Support studs were broken

  • Customer: Peter from Amherst, NY
  • Difficulty: Really Easy
  • Time to Complete: Less than 15 mins
  • Tools Required: Pliers, Screw drivers
  • 281 of 294 people found this instruction helpful
Used pliers to remove the residual broken stud that was still attached to the wall of the refrigerator, and then just pushed the new part in place. The longest time was spent in removing the food and crisper drawers.
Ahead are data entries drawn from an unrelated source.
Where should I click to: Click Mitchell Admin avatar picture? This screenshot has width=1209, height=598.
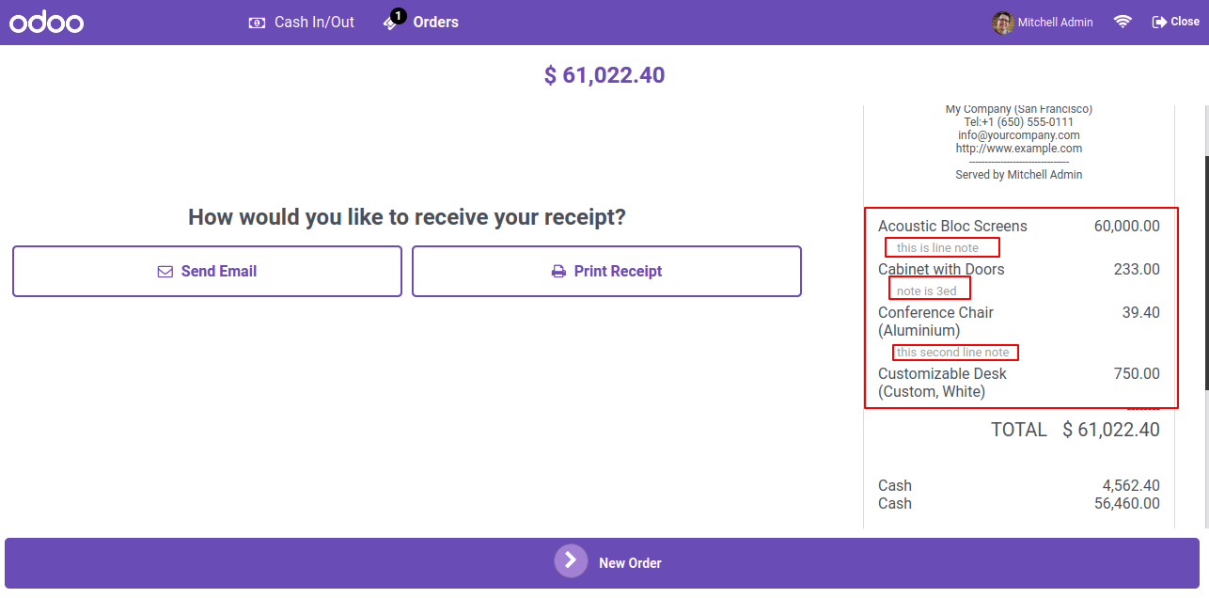tap(1003, 23)
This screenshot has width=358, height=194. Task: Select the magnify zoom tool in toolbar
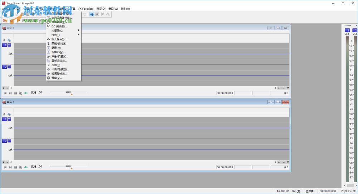97,14
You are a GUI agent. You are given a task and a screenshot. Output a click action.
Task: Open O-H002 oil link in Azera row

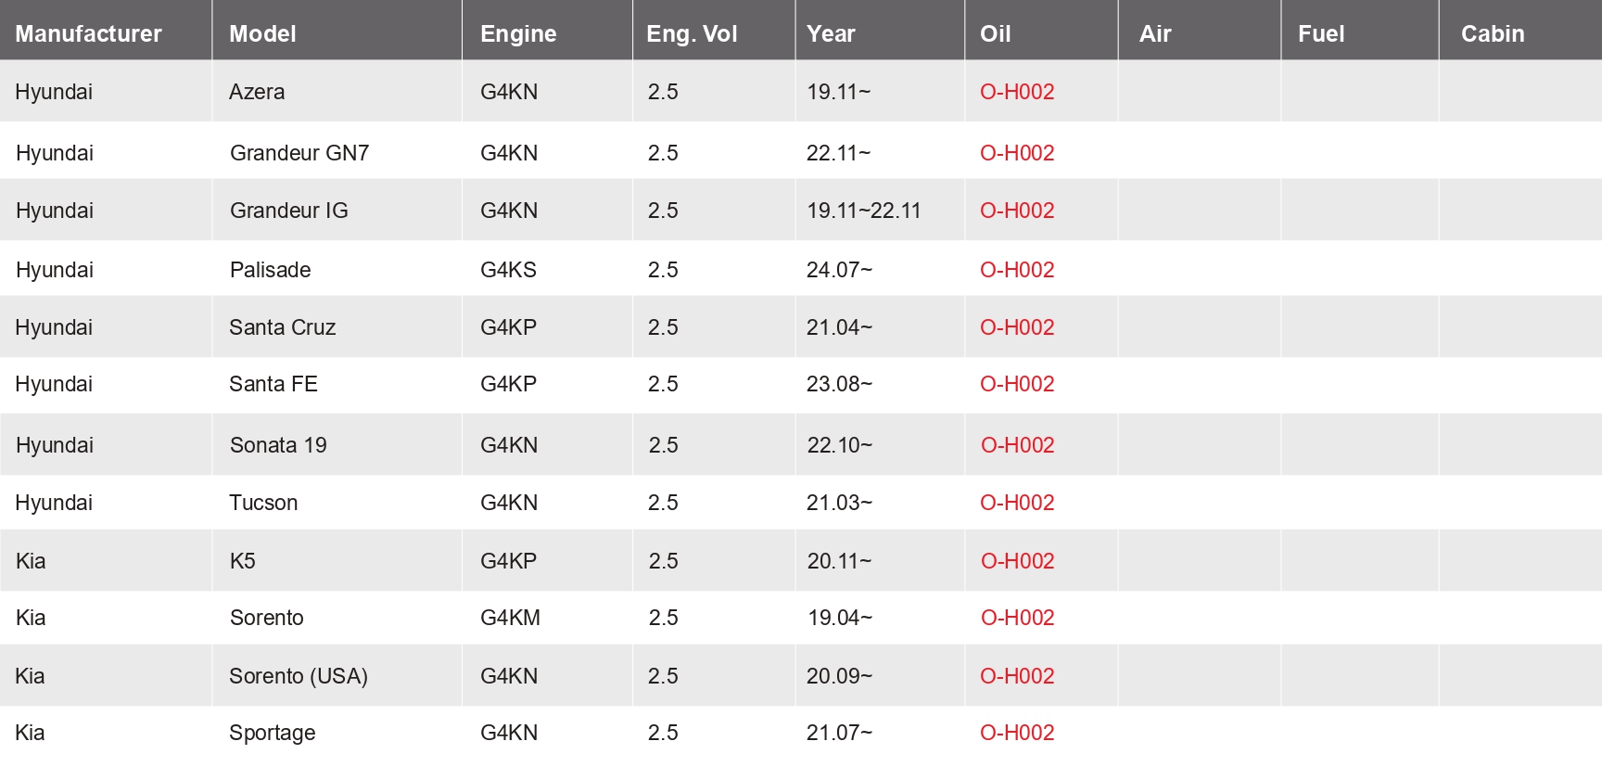pyautogui.click(x=1017, y=92)
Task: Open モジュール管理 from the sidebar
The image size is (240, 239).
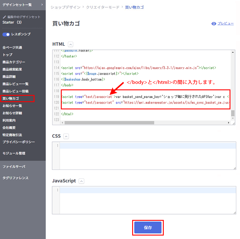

icemaker stopped making ice

  • Customer: David from New Bern, NC
  • Difficulty: Really Easy
  • Time to Complete: 15 - 30 mins
  • Tools Required: Nutdriver, Screw drivers
  • 272 of 312 people found this instruction helpful
Even though my wife said that our icemaker broke, there was actually nothing wrong with it. It was the valve that let water flow in during the 'harvest' cycle.
A real easy way to test the icemaker without voltage and current measurements, is to fill the tray by hand with a little cup of water; wait till the water freezes and see if the maker dumped the ice into the bin.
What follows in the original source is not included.